Video Action Understanding: Tasks
- Action Recognition (AR) is the process of classifying a complete input (either an entire video or a specified segment) by the action occurring in the input.
- Action Prediction (AP) is the process of classifying an incomplete input by the action yet to be observed.
- Temporal Action Proposal (TAP) is the process of partitioning an input video into segments (consecutive series of frames) of action and inaction by indicating start and end markers of each action instance.
- Temporal Action Localization/Detection (TAL/D) is the process of creating temporal action proposals and classifying each action.
- Spatiotemporal Action Proposal (SAP) is the process of partitioning an input video by both space (bounding boxes) and time (per-frame OR start and end markers of a segment) between regions of action and inaction.
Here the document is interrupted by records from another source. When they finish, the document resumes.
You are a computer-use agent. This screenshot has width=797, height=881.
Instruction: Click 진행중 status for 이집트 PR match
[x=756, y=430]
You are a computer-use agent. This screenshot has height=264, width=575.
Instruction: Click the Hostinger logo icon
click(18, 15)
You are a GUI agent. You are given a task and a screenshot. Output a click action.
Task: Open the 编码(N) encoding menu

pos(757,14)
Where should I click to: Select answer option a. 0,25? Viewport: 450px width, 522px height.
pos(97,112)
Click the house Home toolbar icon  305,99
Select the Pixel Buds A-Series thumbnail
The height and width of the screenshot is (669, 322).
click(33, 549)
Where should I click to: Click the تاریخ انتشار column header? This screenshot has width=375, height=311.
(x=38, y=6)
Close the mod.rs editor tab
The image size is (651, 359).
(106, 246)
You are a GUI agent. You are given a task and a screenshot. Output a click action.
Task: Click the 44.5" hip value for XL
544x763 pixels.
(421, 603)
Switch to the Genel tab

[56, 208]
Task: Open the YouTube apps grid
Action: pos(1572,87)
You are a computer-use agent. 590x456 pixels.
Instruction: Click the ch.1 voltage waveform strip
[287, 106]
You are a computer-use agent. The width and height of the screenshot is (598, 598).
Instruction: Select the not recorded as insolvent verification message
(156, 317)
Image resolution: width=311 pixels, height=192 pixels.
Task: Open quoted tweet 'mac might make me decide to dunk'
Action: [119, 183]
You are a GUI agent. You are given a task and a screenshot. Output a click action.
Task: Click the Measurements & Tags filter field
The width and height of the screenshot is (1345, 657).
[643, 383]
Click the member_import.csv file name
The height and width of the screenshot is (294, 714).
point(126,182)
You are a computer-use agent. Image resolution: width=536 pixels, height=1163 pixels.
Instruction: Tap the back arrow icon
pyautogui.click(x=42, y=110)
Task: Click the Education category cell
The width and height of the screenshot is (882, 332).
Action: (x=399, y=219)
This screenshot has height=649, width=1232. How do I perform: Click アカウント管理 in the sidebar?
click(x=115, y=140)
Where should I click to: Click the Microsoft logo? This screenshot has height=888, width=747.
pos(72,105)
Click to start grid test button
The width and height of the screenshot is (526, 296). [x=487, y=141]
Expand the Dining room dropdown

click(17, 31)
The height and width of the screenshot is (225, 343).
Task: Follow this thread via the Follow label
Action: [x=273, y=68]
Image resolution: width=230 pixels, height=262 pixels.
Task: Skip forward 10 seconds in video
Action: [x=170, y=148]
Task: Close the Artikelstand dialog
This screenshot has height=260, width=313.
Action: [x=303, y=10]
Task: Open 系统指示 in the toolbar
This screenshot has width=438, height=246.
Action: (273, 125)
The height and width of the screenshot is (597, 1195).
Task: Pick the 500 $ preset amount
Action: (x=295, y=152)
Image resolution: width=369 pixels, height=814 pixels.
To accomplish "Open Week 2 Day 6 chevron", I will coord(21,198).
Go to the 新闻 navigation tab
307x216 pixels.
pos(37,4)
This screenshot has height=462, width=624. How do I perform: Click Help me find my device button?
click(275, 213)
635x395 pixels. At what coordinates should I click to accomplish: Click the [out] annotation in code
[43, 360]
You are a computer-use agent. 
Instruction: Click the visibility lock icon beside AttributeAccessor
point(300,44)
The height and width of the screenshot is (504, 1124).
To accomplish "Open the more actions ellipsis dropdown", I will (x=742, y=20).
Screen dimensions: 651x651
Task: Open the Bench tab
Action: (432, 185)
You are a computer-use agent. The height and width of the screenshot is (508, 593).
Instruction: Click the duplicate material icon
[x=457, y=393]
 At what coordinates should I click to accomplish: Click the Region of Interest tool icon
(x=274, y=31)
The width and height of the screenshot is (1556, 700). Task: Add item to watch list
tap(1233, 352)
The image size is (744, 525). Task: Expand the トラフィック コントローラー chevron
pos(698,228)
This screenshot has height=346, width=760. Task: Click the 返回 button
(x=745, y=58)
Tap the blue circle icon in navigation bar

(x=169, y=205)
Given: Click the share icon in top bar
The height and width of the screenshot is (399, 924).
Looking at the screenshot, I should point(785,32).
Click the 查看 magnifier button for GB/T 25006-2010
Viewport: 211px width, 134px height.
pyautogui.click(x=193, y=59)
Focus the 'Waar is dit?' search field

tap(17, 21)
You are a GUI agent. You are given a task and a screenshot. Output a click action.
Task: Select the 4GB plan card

- Spatiotemporal Action Localization/Detection (SAL/D) is the process of creating spatiotemporal action proposals and classifying each frame’s bounding boxes (or action tubes when a linking strategy is applied).
Video Action Datasets
Action Recognition Datasets
Sports-1M[1]
https://cs.stanford.edu/people/karpathy/deepvideo/
Sports-1M was produced in 2014 as a large-scale video classification benchmark for comparing CNNs. Examples of the 487 sports action classes include “cycling”, “snowboarding”, and “american football”. Note that some inter-class variation is low (e.g. classes include 23 types of billiards, 6 types of bowling, and 7 types of American football). Videos were collected from YouTube and weakly annotated using text metadata. The dataset consists of one million videos with a 70/20/10 training/validation/test split. On average, videos are ∼5.5 minutes long, and approximately 5% are annotated with > 1 class. As one of the first large-scale datasets, Sports-1M was critical for demonstrating the effectiveness of CNN architectures for feature learning.
Something-Something[2, 3]
https://www.twentybn.com/datasets/something-something
Something-Something [2] (a.k.a. 20BN-SOMETHING-SOMETHING) was produced in 2017 as a human-object interaction benchmark. Examples of the 174 classes include “holding something”, “turning something upside down”, and “folding something”. Video creation was crowd-sourced through Amazon Mechanical Turk (AMT). The dataset consists of 108,499 videos with an 80/10/10 training/validation/test split. Each single-instance video lasts for 2-6 seconds. The dataset was expanded to Something-Something-v2 [3] in 2018 by increasing the size to 220,847 videos, adding object annotations, reducing label noise, and improved video resolution. These datasets are important benchmarks for human-object interaction due to their scale and quality.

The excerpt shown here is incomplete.